Assaf graduated in Biology and Geography with honors at the Hebrew University of Jerusalem in 2003, where he continued to do his MSc in Ecology, studying urban ecology and invasion biology. He then went to France for his PhD thesis, where he studied the interaction between people and biodiversity in the centre of a large metropolis (Paris, France) under the supervision of Laurent Simon from the Sorbonne University and Romain Julliard from the Natural History Museum. He won several awards for his PhD work, including the first European Thesis Prize on Biodiversity. From 2012, he was a postdoctoral research associate working on ecosystem services (Natural History Museum) and systematic conservation planning at the University of Kent (UK).

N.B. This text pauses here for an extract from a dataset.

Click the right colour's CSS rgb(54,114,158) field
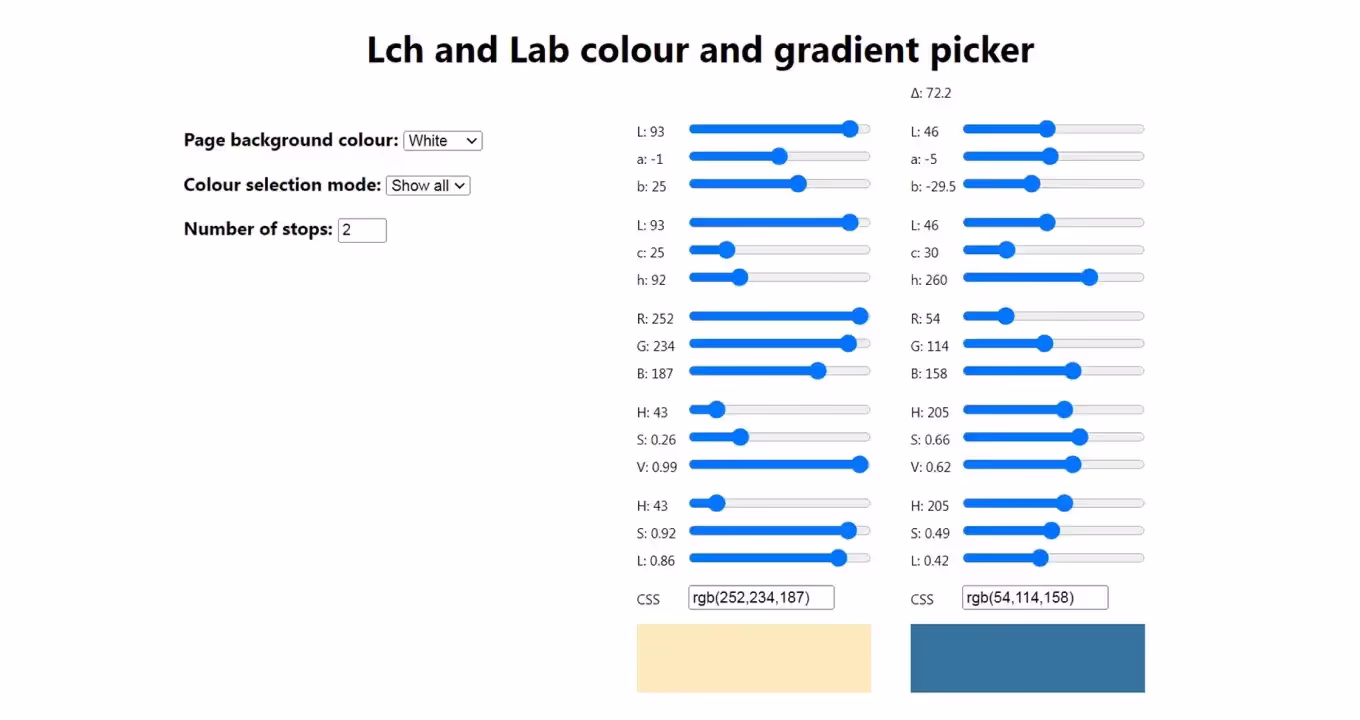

Despite considerable efforts, the biodiversity crisis is still rapidly and profoundly happening, and the growing worldwide urbanization appears to be one of the major causes driving this crisis. Additionally, although the urban network provides people with numerous socioeconomic benefits, urban lifestyles have detrimental effects on human health and well-being. For instance, in addition to increased exposure to stress, urban dwellers are also growingly disconnected from the natural world.
This is caused by both a loss of opportunities and a loss of willingness to experience nature, that affect people’s health, wellbeing, emotions and attitudes toward nature; this is profoundly concerning because it can in turn affect the importance people assign to the natural world, leading to a deleterious feedback loop. This so-called ‘extinction of experience’ therefore potentially aggravates the biodiversity crisis.
Increasing opportunities can be achieved through the design of more sustainable cities, that mutually benefit people and the environment, but this requires a better understanding of the complex relationship between biodiversity and human well-being, that has been proven to be inconsistent across taxonomic groups, locations and a variety of social factors. Research project (1) thus focuses on identifying specific elements and dose of nature that provide well-being, in both controlled and field settings.
In many cases, simply increasing opportunities to be in contact with nature is not sufficient to encourage people to seek out contact with nature. Enhancing opportunities to use natural places should therefore be achieved in tandem with increasing willingness and orientations. Thus, this requires the identification and implementation of means to foster behaviors that enhance contact with nature. Research project (2) focuses on experimentally testing ways to enhance people’s interactions with biodiversity.